# Non-chlorinated water from home dehumidifier?



## dgolgert (Aug 16, 2022)

The condensate from our dehumidifier is essentially distilled water. So long as I don't contaminate it while collecting it, it should be chlorine free and suitable for rinse water, right?


----------



## snail (Aug 16, 2022)

I have a condensate pump on my hvac unit it’s all I use for my silver and final rinses. Never a problem.


----------



## orvi (Aug 16, 2022)

Yeah, it is. Practically. 

Wait for the winter  and if you live in fair distance from frequented roads, collect snow  in big drums, on the roof, does not matter. In cleaner parts of our world, snow is essentially frozen distilled water, that just need to be roughly filtered and then it is good for majority of purposes  if you need it super Cl free, add a bit of AgNO3 solution and wait for AgCl to settle for few days.

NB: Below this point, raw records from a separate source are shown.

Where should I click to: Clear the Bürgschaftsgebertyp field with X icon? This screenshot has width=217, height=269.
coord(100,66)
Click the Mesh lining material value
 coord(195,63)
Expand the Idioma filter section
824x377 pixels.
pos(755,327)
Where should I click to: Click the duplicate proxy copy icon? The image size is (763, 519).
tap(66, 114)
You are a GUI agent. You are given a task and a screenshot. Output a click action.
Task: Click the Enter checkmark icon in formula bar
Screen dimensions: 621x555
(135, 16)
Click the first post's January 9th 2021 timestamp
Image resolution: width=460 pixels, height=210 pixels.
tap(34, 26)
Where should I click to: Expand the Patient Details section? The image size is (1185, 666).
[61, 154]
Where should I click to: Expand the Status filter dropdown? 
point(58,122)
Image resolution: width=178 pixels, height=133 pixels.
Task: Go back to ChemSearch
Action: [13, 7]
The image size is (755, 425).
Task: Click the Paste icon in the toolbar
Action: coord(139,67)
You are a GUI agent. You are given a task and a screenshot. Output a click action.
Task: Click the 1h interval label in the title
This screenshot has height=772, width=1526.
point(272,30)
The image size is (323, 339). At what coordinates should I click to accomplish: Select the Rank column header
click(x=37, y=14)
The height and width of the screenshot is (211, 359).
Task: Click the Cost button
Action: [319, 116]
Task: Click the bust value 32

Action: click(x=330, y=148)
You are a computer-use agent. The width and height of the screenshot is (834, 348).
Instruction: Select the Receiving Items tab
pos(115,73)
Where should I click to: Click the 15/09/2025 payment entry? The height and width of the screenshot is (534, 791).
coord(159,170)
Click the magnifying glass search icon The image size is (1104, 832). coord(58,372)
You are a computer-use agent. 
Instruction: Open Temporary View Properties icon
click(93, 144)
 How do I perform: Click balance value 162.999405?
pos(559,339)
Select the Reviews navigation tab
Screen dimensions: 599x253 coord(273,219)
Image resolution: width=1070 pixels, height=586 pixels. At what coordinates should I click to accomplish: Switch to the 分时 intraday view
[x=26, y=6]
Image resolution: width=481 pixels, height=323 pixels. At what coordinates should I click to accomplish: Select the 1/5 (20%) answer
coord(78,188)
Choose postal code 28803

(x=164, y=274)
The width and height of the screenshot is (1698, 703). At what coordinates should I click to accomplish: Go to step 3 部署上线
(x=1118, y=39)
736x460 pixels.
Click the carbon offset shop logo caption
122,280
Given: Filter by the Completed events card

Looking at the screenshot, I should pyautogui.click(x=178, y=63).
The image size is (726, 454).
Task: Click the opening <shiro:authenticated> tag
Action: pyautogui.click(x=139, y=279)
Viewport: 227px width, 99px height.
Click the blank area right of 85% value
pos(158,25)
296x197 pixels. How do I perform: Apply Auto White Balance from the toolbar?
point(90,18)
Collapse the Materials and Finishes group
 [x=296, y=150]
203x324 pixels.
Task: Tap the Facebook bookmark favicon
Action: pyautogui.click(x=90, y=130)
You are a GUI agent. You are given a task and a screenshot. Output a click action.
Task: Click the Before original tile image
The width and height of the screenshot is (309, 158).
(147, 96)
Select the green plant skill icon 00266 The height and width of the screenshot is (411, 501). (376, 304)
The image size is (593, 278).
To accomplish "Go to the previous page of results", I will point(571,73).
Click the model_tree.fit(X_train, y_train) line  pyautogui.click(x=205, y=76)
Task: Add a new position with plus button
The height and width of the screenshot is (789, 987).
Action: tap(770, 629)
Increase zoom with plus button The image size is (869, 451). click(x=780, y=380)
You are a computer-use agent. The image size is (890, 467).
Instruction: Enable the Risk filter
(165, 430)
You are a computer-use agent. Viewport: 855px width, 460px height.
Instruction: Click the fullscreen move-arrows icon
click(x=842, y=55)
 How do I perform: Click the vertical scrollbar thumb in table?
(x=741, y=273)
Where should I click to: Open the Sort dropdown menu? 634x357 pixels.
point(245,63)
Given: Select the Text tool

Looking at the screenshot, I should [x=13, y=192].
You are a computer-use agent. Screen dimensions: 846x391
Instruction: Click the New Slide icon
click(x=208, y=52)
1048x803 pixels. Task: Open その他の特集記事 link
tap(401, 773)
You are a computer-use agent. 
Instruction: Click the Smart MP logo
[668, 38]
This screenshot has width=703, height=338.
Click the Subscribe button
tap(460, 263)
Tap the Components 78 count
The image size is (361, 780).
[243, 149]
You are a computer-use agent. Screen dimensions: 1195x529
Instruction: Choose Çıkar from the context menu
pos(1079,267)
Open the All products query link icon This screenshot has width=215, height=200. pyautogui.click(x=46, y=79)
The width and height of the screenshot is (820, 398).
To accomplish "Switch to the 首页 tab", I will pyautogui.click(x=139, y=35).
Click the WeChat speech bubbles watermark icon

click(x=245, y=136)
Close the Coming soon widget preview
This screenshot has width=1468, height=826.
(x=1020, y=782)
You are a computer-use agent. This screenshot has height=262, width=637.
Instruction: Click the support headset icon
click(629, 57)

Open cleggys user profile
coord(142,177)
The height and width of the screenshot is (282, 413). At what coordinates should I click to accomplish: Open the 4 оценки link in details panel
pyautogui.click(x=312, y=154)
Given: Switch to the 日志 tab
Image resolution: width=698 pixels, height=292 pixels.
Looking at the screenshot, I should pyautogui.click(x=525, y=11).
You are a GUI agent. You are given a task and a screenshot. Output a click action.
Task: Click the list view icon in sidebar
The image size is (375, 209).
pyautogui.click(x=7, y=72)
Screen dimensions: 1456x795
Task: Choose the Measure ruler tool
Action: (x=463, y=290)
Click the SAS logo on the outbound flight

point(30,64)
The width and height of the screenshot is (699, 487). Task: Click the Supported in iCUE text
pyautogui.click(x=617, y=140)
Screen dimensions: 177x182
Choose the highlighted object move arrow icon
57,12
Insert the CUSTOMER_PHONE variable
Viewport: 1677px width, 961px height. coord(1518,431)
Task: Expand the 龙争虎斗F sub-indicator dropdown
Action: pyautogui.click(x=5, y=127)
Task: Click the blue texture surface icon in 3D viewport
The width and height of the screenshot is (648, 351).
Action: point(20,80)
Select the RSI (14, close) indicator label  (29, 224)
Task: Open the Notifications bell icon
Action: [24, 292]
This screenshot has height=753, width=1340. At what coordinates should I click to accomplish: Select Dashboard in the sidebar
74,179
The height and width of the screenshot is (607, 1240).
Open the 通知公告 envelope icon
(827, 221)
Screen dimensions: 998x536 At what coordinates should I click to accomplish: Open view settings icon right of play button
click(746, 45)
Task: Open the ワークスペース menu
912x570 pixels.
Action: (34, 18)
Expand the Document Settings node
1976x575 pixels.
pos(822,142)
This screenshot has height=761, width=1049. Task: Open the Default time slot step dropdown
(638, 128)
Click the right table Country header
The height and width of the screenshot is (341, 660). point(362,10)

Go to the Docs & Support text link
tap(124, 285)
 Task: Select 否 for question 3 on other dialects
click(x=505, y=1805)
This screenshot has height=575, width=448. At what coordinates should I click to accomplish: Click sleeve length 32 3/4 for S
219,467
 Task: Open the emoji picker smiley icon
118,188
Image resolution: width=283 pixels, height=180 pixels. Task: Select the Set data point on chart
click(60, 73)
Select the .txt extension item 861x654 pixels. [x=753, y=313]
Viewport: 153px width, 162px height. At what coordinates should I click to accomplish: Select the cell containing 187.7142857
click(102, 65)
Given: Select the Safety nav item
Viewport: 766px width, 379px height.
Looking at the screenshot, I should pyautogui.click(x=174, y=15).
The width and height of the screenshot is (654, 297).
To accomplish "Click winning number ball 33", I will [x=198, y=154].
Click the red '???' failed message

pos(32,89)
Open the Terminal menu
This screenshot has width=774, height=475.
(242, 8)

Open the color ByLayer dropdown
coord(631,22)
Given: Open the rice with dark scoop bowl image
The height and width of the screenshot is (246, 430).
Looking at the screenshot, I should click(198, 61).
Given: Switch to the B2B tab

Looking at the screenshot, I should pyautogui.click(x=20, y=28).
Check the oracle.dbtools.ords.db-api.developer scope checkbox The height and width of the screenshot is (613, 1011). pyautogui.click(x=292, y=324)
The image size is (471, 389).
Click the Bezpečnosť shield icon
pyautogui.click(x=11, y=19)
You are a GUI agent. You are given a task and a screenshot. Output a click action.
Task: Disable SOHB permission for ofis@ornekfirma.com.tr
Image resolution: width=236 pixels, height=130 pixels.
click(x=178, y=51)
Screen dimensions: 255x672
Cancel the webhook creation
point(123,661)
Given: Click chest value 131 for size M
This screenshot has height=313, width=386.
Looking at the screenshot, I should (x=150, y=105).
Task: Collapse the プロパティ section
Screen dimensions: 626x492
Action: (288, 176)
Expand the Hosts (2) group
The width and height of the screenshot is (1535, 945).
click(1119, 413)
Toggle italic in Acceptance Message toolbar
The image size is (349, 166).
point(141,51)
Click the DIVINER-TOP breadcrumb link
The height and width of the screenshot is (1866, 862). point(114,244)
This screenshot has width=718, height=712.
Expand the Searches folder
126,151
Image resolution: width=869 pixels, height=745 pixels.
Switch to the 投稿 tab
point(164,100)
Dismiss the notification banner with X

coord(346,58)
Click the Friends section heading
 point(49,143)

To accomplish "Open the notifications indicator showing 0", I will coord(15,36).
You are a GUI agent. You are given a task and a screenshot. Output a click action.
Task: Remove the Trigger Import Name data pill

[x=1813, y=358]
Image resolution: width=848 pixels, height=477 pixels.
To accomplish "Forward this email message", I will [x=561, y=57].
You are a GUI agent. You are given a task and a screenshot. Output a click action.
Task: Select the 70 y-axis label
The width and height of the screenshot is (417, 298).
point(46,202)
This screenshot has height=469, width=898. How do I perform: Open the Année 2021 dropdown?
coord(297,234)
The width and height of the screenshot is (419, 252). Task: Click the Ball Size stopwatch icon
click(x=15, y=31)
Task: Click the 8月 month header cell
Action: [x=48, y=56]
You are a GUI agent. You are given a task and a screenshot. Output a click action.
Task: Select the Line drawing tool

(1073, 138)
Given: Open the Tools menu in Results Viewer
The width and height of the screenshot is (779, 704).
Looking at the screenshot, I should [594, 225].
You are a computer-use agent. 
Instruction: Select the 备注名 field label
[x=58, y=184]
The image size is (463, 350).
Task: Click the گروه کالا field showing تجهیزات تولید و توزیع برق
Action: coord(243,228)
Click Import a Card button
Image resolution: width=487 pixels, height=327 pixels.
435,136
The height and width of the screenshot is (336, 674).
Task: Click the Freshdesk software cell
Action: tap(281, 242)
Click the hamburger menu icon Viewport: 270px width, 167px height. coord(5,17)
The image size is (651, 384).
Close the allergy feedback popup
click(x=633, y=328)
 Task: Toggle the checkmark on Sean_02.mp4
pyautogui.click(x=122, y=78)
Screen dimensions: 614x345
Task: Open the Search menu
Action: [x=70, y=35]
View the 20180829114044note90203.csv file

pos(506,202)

Then you have water usable for all purposes in basic refining lab.


----------



## Durdane (Aug 17, 2022)

I am also very curious about it. I have the same idea with the condensation water from my tumble dryer. Although the laundry is rinsed and centrifuged well, there is always residue left over from the detergent used. I am wondering if somehow chlorine residues can get into the condensate. Does anyone have experience with this, or perhaps there is another thread discussing this?


----------



## Martijn (Aug 17, 2022)

Durdane said:


> I am also very curious about it. I have the same idea with the condensation water from my tumble dryer. Although the laundry is rinsed and centrifuged well, there is always residue left over from the detergent used. I am wondering if somehow chlorine residues can get into the condensate. Does anyone have experience with this, or perhaps there is another thread discussing this?


I once got a bottle of condenser dryer water from my sister and tested with silver nitrate for chlorine, there was some AgCl formed. 
Not sure if it came from the bottle or the dryer 
If traces of silver nitrate are not a problem in your process, you can use it as distilled water as Orvi suggested.


----------



## eaglekeeper (Aug 18, 2022)

snail said:


> I have a condensate pump on my hvac unit it’s all I use for my silver and final rinses. Never a problem.



I thought about that also, but after seeing my evap coil I decided not too. I was afraid of introducing iron into the process. Your evap coils might be constructed differently, some are all Aluminum. I'm sure the amount of iron contamination is tiny, but I decided to buy a water distiller off Amazon. 

The evap water is still a good option for chlorine free water and I would probably use it in a pinch.


My 11 year old evap coil..... Florida weather and living near the coast eats these things up.


----------